Clay: I think there's a lot of entrepreneurs who believe that not only are they going to be that two out of the 10 businesses that is successful, but that they're not going to have any emergencies ever. Right?
Tim: Yeah. Yeah.
Clay: We're not going to put any money into our insurance fund.
Tim: Right and I work with my clients and we will take a look at what assumptions do you have in life. Most of us, I put myself in there, most of us live with sloppy assumptions. To assume that we're not going to have something that costs us more than what we have, that's going to come in unexpected is a sloppy assumption.
Yeah, but I don't want to have faith for that. OK, have as much faith for nothing bad happening and prepare for the worst thing happening because you don't want that plant to die. You've got a phenomenal business idea.
You've tried businesses that have been shut down. You've seen other people. They've got great ideas, great businesses. It's been shut down because they did not protect the process of growth.

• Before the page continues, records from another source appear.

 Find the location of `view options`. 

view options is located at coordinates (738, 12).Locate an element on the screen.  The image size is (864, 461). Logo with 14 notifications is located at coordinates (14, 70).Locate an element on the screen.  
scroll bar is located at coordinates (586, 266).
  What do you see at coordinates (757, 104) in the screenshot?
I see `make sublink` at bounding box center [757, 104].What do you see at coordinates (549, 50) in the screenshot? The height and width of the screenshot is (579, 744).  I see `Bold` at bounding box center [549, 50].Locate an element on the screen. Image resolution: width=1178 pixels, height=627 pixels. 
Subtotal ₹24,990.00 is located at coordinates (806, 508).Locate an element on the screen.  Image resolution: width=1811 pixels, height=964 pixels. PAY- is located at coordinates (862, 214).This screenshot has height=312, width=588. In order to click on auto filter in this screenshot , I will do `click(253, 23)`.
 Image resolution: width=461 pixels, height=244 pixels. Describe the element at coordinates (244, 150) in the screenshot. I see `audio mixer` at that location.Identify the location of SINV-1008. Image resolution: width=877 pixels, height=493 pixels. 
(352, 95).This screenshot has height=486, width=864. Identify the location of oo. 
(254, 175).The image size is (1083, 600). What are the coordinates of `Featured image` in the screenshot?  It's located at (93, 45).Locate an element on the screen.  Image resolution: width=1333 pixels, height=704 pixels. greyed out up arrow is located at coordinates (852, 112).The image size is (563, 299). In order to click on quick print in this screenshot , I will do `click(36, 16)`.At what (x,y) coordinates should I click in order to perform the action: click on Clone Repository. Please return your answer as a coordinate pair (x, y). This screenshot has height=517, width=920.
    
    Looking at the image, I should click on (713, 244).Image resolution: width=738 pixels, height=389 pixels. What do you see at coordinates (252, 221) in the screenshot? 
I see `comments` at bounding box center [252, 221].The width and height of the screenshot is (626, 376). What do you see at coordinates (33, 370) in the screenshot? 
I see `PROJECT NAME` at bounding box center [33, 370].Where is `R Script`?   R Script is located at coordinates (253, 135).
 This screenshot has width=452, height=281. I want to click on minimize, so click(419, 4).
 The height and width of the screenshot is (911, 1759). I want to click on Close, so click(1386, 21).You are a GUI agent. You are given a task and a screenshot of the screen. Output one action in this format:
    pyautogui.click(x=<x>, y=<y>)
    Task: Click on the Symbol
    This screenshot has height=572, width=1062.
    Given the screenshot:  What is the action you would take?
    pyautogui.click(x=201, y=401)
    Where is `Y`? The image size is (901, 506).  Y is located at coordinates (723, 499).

Clay: There's a lot of entrepreneurs that believe that not only are they the chosen ones who are going to be this two out of 10 that actually is successful, but then they believe they're going to live in a bubble. Some of us believe that we're going to live in a bubble.
Tim: We're immune.
Clay: I believed that I was never going to get hurt until I found myself in the hospital with Dan McKenna, one of our Thrive owners here, I found myself in a hospital getting a spinal tap because I was having a food sickness. I was basically having a food allergy, but they thought I might be having spinal meningitis.
Tim: Oh geez.
Clay: I'm in the hospital having Dan hold me like a little baby and I'm getting a spinal tap. It's the worst thing. I don't know what that cost, but that wasn't cheap. I realized I am not the chosen one. I'm going to go to the hospital at some point.
Tim: I think I want to call you Neo though. You might be. You might be the chosen one.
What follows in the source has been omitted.